[Instructions to follow] Copy exactly the stretch of lines from the one holding "You are a GUI" through the last line of the data below, inclusive. Leave out pictures.

(Stored data entries)
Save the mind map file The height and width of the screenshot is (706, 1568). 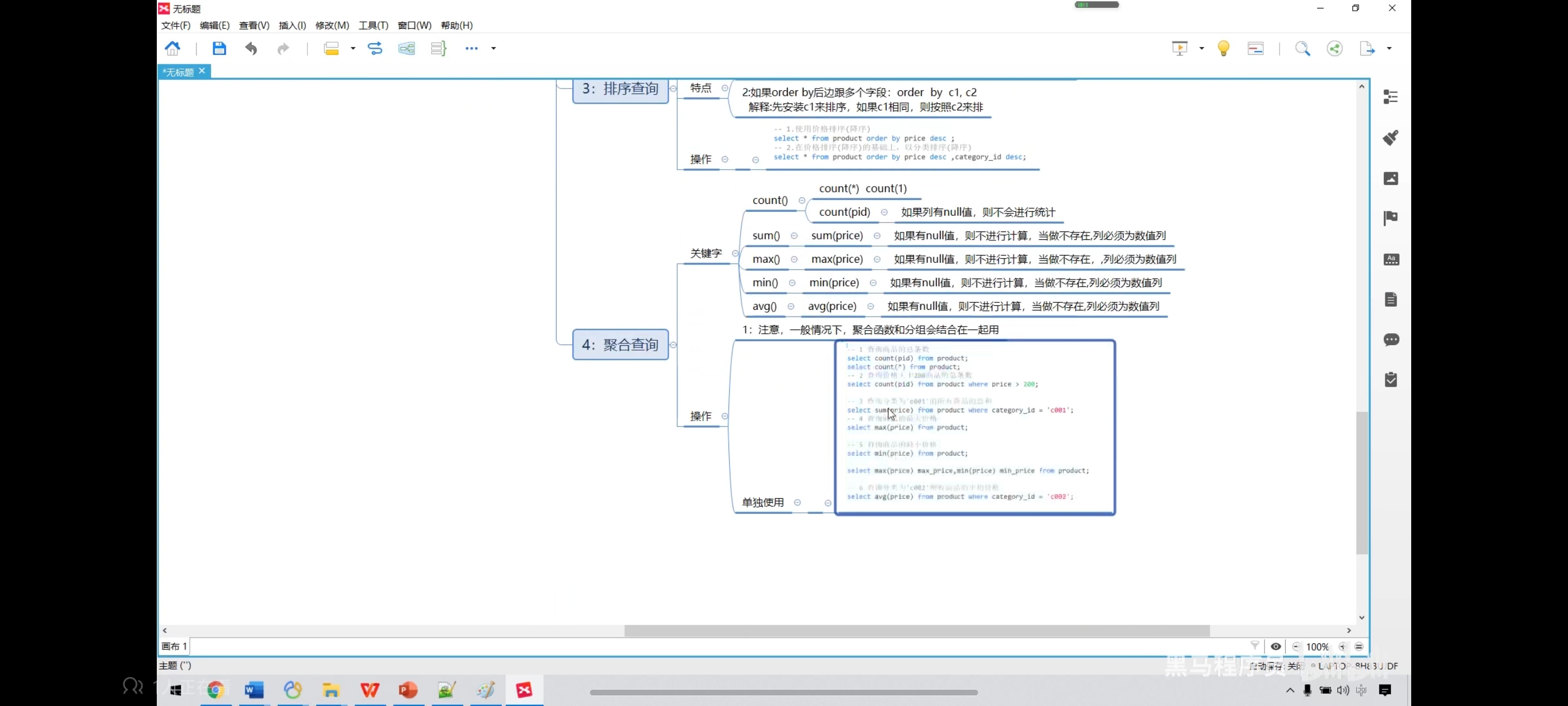[219, 48]
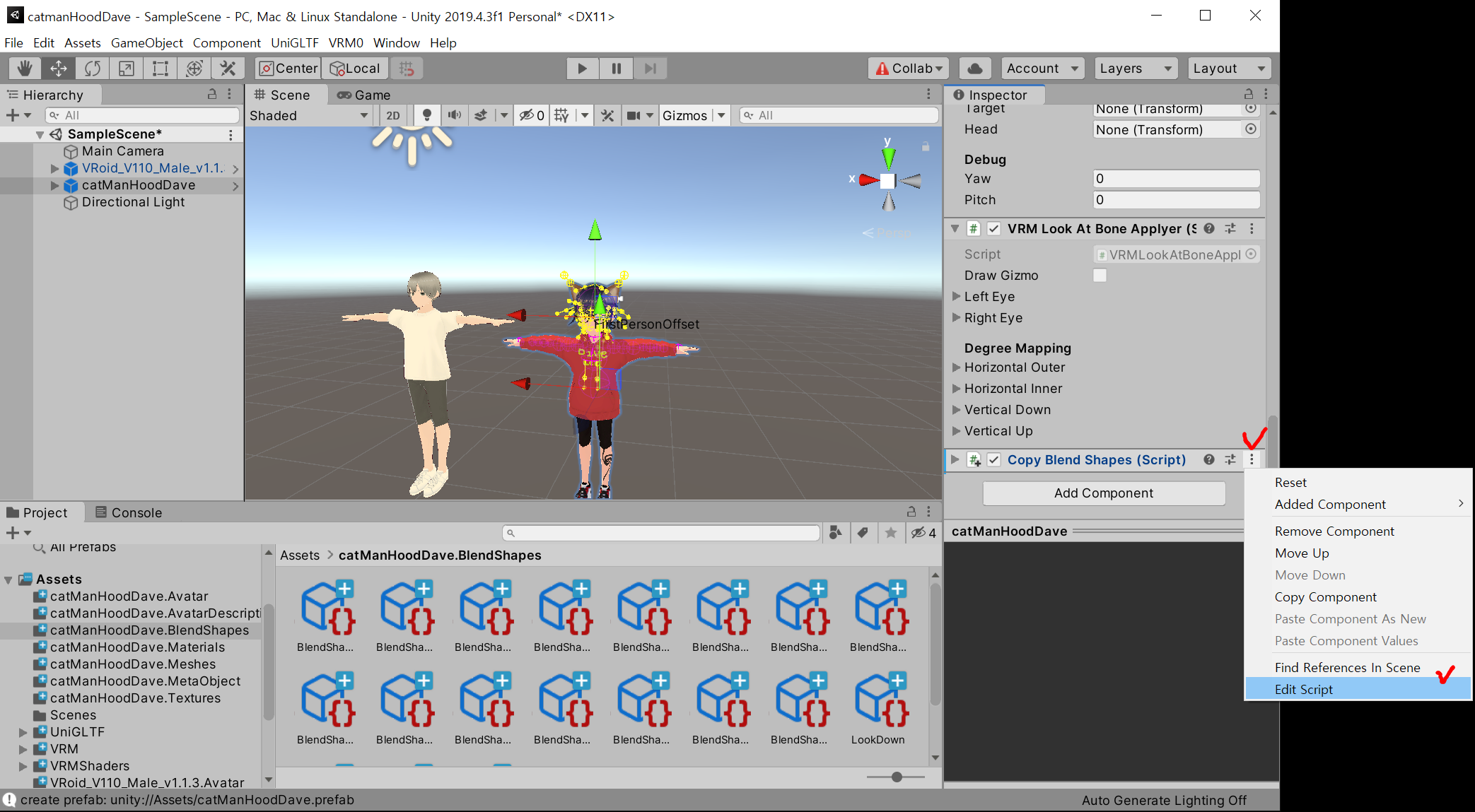Toggle the Draw Gizmo checkbox
This screenshot has height=812, width=1475.
click(x=1100, y=276)
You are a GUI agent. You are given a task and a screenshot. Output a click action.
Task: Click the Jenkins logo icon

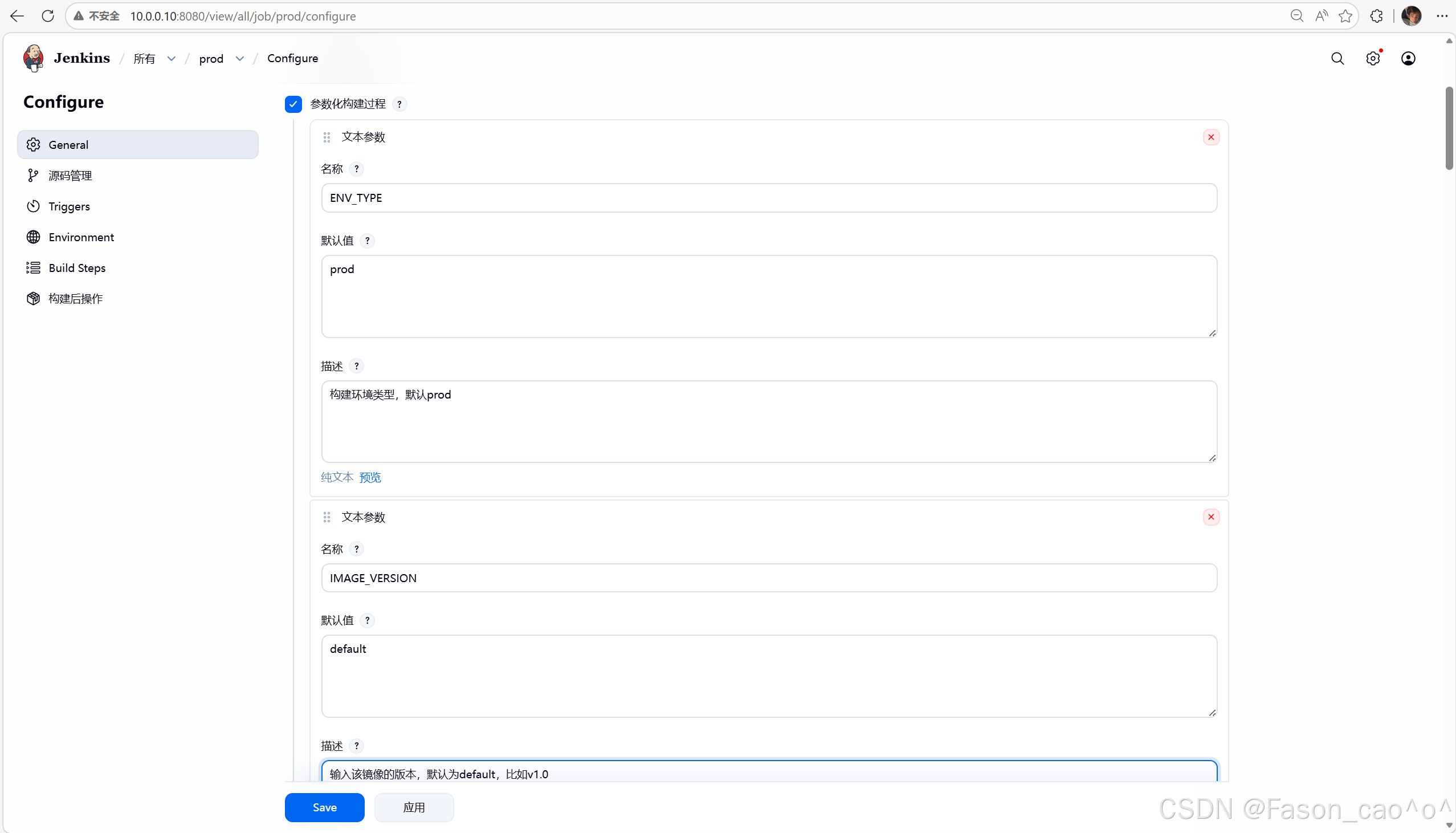pos(33,58)
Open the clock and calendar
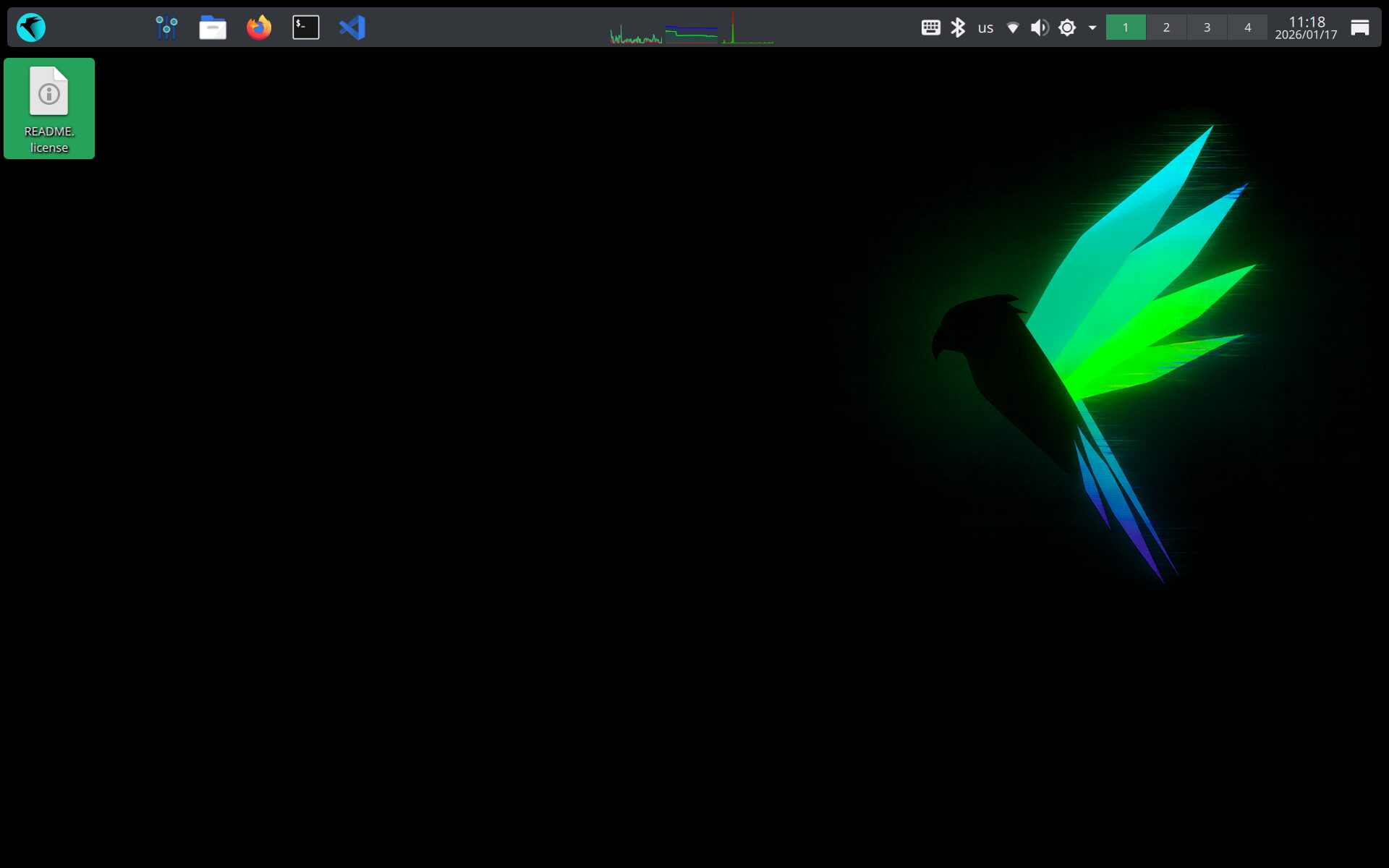 [x=1306, y=27]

[Exercise output]
You are a GUI agent. You are given a task and a screenshot. Output a click action.
Task: Click the Jenkins logo icon

pos(33,58)
Open the clock and calendar
 [x=1306, y=27]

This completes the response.